You're here to solidify your understanding of Functions & Scopes in JavaScript.
IMPORTANT: Completion of this workshop is no guarantee of admission into the Hack Reactor immersive program, nor does it have any influence in the admissions process.
It is recommended that students understand JavaScript variables, if/else statements, loops, objects, arrays and functions prior to this course; however it is not required. Students should have approximately 2 months of experience with JavaScript and programming.
No textbook is required for this workshop. All materials are included in this GitHub repo.
Laptop, Google Chrome browser and a text editor. If you do not have a text editor, we recommend Sublime Text, Atom or Visual Studio Code.
It is your mission to go through the function.js file and change all the '???'
in such a way that all the tests pass true.
Run the specrunner.html file in a browser. This document shows one passed test and a series of failing tests.
The functions.js folder holds all the failing tests that are being displayed in SpecRunner.html. You will be editing this file and using the SpecRunner.html to check your progress on making these tests pass. This is just a javascript file so you can use console.log to help debug and inspect these functions.
A test block starts with an it
function. The it
function takes two arguments. The first one is a statement describing the rule addressed by the test. The second is a function that will either evaluate to true or false using the expect
function. The expect statement (expect(ACTUAL === 'inner').to.be.true;
) will evaluate if the statement between the parens ACTUAL === 'inner'
is true. You can almost read it like plain English. The expect statement below "expects that the variable ACTUAL equals the value 'inner' to be true".
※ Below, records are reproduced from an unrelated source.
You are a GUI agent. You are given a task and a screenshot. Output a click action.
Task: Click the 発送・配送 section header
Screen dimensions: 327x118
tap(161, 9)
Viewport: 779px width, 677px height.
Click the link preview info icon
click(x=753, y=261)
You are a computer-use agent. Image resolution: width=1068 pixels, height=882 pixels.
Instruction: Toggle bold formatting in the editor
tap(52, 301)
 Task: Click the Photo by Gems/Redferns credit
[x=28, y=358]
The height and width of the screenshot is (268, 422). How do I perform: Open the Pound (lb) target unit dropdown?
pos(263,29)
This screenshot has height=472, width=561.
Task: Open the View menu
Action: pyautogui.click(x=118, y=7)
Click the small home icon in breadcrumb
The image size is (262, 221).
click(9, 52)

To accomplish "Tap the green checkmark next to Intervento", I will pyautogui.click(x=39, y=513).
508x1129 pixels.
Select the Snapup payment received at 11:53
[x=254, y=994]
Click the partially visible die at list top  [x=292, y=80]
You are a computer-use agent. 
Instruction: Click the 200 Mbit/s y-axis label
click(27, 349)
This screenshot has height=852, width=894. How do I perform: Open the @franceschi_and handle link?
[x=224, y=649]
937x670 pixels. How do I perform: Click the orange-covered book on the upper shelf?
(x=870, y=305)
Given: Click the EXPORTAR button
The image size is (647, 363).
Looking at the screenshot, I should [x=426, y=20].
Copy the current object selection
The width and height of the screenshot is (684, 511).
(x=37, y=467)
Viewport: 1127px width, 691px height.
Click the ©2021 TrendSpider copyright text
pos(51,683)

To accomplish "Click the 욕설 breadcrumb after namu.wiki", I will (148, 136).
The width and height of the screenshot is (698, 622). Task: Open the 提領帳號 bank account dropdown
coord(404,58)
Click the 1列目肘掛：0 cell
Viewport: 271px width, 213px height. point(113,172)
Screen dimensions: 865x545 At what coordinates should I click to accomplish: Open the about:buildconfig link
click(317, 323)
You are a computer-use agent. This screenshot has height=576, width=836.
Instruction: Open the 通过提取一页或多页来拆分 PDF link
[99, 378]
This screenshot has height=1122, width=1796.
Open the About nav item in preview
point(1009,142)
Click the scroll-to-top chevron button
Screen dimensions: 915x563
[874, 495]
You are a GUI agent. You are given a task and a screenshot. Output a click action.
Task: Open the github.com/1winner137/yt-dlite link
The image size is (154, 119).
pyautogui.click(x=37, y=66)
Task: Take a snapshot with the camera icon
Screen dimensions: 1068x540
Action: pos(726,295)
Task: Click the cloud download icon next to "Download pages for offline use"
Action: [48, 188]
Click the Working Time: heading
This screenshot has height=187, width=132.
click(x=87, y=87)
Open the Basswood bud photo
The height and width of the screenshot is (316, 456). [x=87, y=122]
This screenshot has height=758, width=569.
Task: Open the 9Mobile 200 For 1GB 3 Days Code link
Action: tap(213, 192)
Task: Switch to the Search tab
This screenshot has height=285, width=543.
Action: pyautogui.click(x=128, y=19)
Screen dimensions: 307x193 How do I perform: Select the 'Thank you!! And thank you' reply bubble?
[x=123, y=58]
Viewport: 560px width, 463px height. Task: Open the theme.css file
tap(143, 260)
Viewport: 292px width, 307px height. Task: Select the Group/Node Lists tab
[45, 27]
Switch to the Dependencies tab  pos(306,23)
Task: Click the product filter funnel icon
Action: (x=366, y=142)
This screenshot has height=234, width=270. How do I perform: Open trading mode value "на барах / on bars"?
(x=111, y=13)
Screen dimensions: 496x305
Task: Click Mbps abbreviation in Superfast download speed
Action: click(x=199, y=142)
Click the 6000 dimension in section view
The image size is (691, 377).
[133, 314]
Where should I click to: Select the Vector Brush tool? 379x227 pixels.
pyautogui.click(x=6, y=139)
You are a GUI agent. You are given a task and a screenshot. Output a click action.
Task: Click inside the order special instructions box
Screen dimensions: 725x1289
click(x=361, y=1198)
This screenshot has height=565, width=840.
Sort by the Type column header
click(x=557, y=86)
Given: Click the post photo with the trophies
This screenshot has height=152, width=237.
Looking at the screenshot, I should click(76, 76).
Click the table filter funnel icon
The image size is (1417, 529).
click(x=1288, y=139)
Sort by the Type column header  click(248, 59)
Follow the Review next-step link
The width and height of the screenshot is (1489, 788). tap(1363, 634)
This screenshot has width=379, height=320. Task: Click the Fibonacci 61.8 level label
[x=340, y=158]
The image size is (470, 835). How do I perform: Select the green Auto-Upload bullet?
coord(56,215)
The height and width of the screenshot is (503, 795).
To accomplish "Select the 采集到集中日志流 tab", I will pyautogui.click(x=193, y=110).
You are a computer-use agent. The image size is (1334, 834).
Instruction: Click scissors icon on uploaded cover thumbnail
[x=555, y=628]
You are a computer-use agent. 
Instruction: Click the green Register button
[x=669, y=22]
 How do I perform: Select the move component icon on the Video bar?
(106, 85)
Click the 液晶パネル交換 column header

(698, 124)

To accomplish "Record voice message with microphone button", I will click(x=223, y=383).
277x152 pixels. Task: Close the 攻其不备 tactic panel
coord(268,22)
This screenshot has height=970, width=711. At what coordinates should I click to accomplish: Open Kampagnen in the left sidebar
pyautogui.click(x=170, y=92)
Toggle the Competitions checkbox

it('a function has access to its own local scope variables',
function () {
var fn = function () {
var name = 'inner';
ACTUAL = name;
};
fn();
expect(ACTUAL === '???').to.be.true;
//change '???' to what ACTUAL evaluates to.
});
it('a function has access to its own local scope variables',
function () {
var fn = function () {
var name = 'inner';
ACTUAL = name;
};
fn();
expect(ACTUAL === 'inner').to.be.true;
//changed '???' to 'inner'
//(because we assigned ACTUAL, a global variable to name inside fn)
});
You should throroughly read all of code in front of you and aim to understand line-by-line what is happening.